-1

I have a foreach() that loops through 15 reports and generates a PDF for each. The PDF generation process is slow (3 seconds each). But if I could generate them all concurrently with threads, maybe all 15 could be done in 4-5 seconds total. One constraint is that the function must not return until ALL pdfs have generated. Also, will 15 concurrent worker threads cause problems or instability for dotnet/windows?

Here is my pseudocode:

private void makePDFs(string path) {
  string[] folders = Directory.GetDirectories(path);

  foreach(string folderPath in folders) {
     generatePDF(...);   
   }

   // DO NOT RETURN UNTIL ALL PDFs HAVE BEEN GENERATED
 }
}

What is the simplest way to achieve this?

Andrei
  • 42,814
  • 35
  • 154
  • 218
HerrimanCoder
  • 6,835
  • 24
  • 78
  • 158

3 Answers3

4

The most straightforward approach is to use Parallel.ForEach:

private void makePDFs(string path)
{
    string[] folders = Directory.GetDirectories(path);

    Parallel.ForEach(folders, (folderPath)  => 
      {
          generatePDF(folderPath);   
      };

    //WILL NOT RETURN UNTIL ALL PDFs HAVE BEEN GENERATED
}

This way you avoid having to create, keep track of, and await each separate task; the TPL does it all for you.

John Wu
  • 50,556
  • 8
  • 44
  • 80
  • John, this looks promising, but inside my generatePDF() function is a call to HttpContext.Current, which is null when inside the context of Parallel.ForEach(). When I run it the old (slow) way, I'm able to reference this object without errors. Any ideas? – HerrimanCoder Sep 15 '17 at 17:28
  • You've run into [this issue](https://stackoverflow.com/questions/26710980/parallel-foreach-error-httpcontext-current). What data elements do you need from `HttpContext`? – John Wu Sep 15 '17 at 17:31
  • When I pass in HtttpContext things go wrong, even though it's not null, the same context keeps getting reused, and the URL that the PDF generator points to seems to be the same each time. I'm going to accept your answer and open a new question, because it's tangential now at this point. At the core, Parallel.ForEach() does its job nicely! – HerrimanCoder Sep 15 '17 at 21:51
  • I wouldn't try to clone HttpContext. Instead, extract the values you need as primitive types, e.g. if you need to know a cookie value, extract it in the main thread and pass it as a string. HttpContext is bound to the thread (sort of, it's complicated). – John Wu Sep 15 '17 at 21:59
  • It's not a matter of getting values, but more a matter of needing to run `Server.Execute()` inside the worker threads. I just wrote up the whole issue here, would love if you could take a peek: https://stackoverflow.com/questions/46248148/how-to-safely-use-server-execute-inside-a-worker-thread – HerrimanCoder Sep 15 '17 at 22:21
2

You need to get a list of tasks and then use Task.WhenAll to wait for completion

var tasks = folders.Select(folder => Task.Run(() => generatePDF(...)));
await Task.WhenAll(tasks);

If you can't or don't want to use async/await you can use:

Task.WaitAll(tasks);

It will block current thread until all tasks are completed. So I'd recommend to use the 1st approach if you can.

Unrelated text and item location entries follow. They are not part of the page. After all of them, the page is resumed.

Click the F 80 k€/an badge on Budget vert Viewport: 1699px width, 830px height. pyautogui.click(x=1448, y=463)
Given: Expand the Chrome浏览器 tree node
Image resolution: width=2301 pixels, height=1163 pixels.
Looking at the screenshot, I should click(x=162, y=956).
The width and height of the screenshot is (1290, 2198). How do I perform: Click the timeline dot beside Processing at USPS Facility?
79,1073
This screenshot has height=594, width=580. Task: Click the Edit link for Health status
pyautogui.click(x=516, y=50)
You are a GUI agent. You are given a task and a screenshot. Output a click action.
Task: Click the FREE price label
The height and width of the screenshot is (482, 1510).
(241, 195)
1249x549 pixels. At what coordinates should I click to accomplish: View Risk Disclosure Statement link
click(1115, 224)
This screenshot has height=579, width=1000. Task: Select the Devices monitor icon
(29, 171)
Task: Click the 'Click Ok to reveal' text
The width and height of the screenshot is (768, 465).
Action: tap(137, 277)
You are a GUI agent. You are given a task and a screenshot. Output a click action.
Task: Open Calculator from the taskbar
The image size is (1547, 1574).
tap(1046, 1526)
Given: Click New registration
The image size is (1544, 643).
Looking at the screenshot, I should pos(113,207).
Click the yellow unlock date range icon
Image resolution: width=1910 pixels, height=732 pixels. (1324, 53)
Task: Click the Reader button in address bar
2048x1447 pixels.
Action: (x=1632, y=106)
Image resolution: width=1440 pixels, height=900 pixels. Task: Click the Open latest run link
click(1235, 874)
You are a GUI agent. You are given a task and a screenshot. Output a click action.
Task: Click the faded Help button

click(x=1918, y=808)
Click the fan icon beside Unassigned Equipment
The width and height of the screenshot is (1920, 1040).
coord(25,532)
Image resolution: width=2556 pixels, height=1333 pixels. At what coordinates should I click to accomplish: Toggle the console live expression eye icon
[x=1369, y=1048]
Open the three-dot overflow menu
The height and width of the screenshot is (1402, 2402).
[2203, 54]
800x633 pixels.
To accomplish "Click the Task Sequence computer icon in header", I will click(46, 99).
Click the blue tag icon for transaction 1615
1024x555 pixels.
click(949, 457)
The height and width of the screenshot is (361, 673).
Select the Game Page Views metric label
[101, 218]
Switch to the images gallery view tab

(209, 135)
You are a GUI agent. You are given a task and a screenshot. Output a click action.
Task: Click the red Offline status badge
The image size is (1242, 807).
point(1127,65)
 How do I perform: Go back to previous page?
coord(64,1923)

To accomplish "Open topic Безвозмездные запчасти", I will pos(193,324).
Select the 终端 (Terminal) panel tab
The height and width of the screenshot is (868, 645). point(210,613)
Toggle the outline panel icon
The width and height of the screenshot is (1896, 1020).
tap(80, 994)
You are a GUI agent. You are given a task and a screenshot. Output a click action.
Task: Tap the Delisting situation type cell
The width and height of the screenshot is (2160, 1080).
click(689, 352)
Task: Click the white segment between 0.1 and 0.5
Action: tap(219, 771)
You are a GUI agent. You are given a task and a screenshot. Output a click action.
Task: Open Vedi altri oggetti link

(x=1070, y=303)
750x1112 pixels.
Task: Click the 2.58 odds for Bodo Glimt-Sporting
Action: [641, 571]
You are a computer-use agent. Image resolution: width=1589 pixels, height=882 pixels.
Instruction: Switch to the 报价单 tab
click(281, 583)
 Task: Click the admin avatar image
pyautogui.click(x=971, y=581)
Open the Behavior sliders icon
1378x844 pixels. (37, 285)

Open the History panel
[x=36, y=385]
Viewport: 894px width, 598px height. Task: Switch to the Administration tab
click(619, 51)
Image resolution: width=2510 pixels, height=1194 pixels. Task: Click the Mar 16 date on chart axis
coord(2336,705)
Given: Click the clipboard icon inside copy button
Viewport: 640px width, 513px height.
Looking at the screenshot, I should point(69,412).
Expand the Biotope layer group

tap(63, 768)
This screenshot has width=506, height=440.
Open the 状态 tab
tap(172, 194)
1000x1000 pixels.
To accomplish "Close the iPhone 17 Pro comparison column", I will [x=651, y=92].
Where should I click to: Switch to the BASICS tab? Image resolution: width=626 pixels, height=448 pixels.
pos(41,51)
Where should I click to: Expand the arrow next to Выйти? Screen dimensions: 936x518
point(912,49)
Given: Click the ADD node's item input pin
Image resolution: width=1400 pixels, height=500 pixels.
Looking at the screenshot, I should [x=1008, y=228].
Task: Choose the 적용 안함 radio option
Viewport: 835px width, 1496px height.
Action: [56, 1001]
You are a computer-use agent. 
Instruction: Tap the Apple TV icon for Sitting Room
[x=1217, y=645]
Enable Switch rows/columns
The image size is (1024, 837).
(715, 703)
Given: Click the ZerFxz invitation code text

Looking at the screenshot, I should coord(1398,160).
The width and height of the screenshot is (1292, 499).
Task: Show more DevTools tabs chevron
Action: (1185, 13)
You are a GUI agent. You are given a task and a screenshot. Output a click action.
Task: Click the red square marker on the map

You can also run your PDF generation in parallel using Parallel C# class:

Parallel.ForEach(folders, folder => generatePDF(...));

Please see this answer to choose which approach works the best for your problem.

Andrei
  • 42,814
  • 35
  • 154
  • 218
0

.NET has a handy method just for this: Task.WhenAll(IEnumerable<Task>) It will wait for all tasks in the IEnumerable to finish before continuing. It is an async method, so you need to await it.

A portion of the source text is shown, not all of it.